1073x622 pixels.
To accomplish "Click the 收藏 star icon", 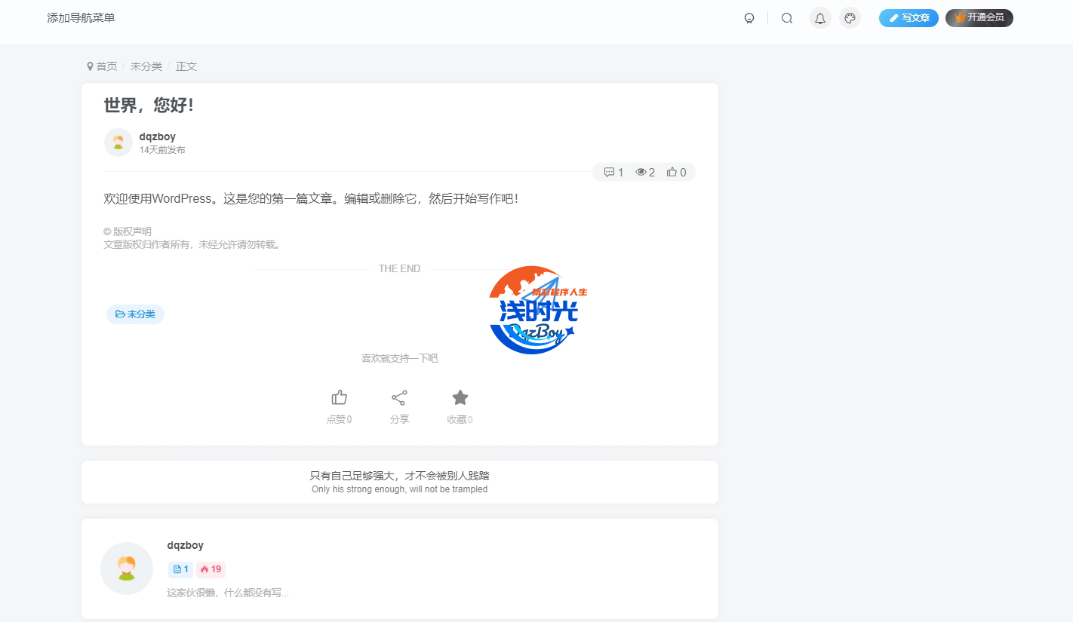I will [460, 398].
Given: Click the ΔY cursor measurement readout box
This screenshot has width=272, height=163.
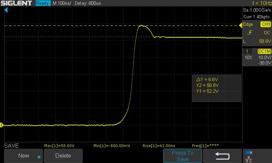Looking at the screenshot, I should (217, 88).
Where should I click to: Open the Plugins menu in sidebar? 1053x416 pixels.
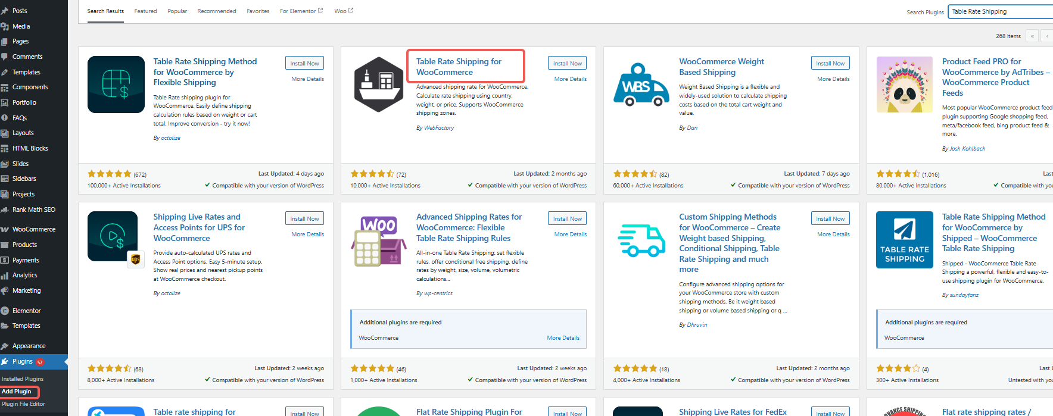point(23,361)
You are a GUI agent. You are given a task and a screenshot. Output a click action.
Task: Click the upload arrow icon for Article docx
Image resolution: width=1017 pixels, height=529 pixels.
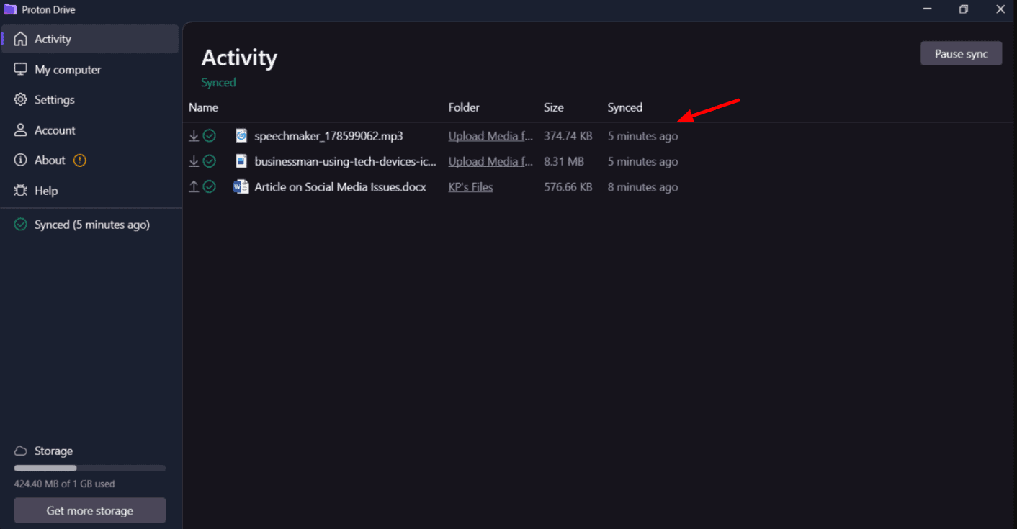point(194,187)
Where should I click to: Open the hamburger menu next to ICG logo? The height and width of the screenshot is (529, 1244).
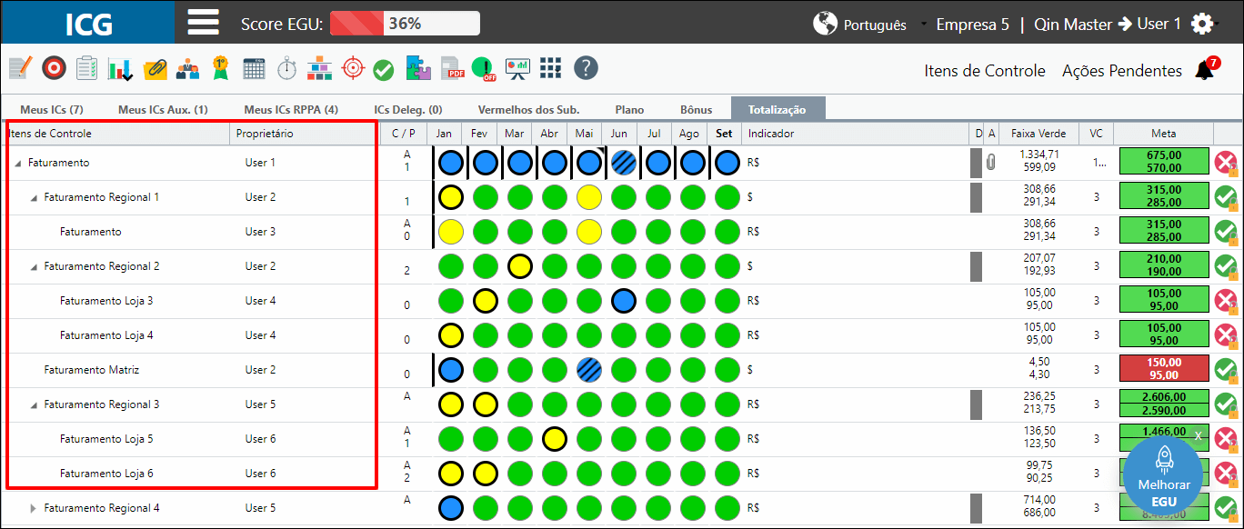pos(204,22)
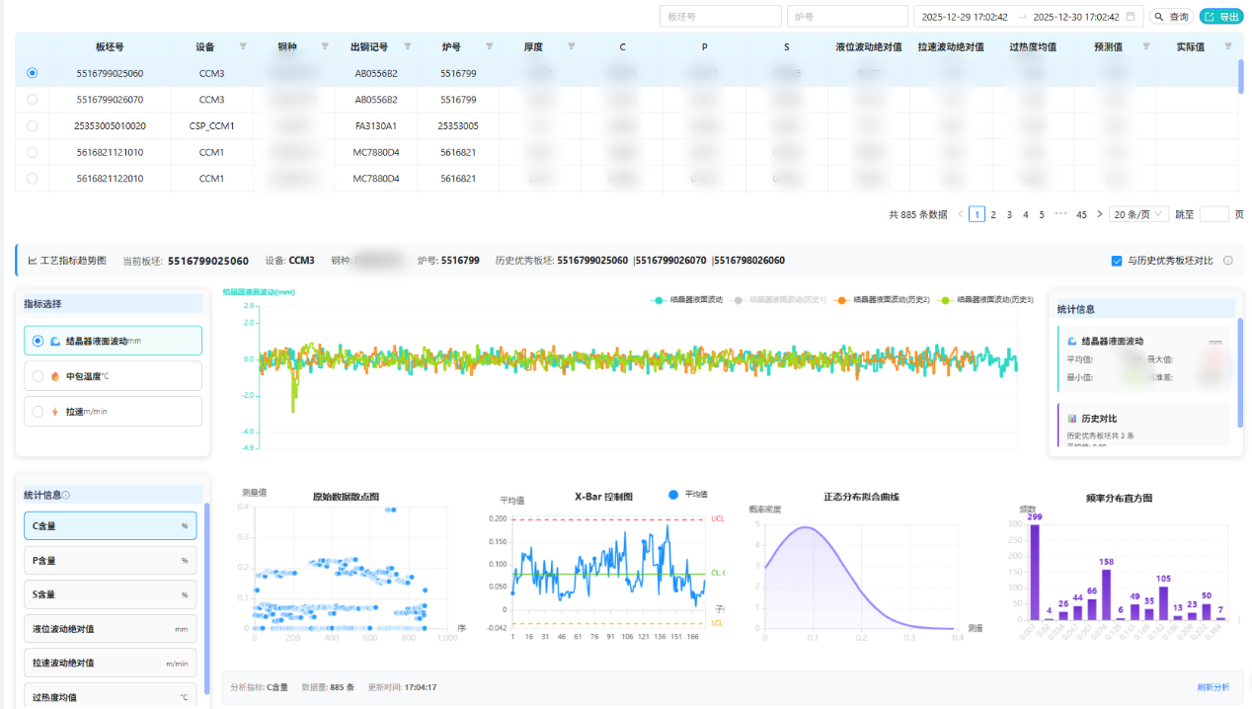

--------------------------------

== WHAT TO DO ==
From the line containing "Where should I click to: Open the hamburger" down to the last line of the data, print every line exactly and nothing else. Pictures stay out of the copy.

== YOUR SOLUTION ==
Where should I click to: Open the hamburger menu next to ICG logo? The height and width of the screenshot is (529, 1244).
pos(204,22)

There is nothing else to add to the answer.